Opponents of the legislation asked U.S. District Judge Michael W. Mosman to intercede after the Oregon’s secretary of state’s office ruled in October there went enough valid signatures on a referendum to block the law. The ruling is in effect pending a February hearing.
Jeana Frazzini, a spokesperson for Basic Rights Oregon criticized the judge’s decision: “It’s unfair our families once again are bearing the brunt of this ongoing struggle.”
Candlelight vigils protesting Judge Mosman’s ruling are being held in cities around the state, including here in Bend this afternoon at 5:30.
Eight other states have approved some form of spousal rights for same-sex couples—Connecticut, Vermont, New Hampshire, New Jersey, Maine, California, Washington, Hawaii. Massachusetts remains the only state that allows couples to marry.

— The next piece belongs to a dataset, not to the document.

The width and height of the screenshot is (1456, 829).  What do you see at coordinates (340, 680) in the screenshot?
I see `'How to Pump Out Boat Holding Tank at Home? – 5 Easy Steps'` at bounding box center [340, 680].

REFLECTIONS: How long will it take for spousal rights to be extended to same-sex couples? How many times must “how long” be asked? It must have seemed forever to those in the abolitionist movement of the 19th century, to those in the women’s suffrage movement in the 19th and 20th centuries, to those in the civil rights movement and the anti-war movement of the 20th century, and to those opposing the war in Iraq in the 21st century? They didn’t know and we don’t either. What they knew then and we know now, though, is that it is not simply a matter of waiting; persistent struggle is required to see that day come round.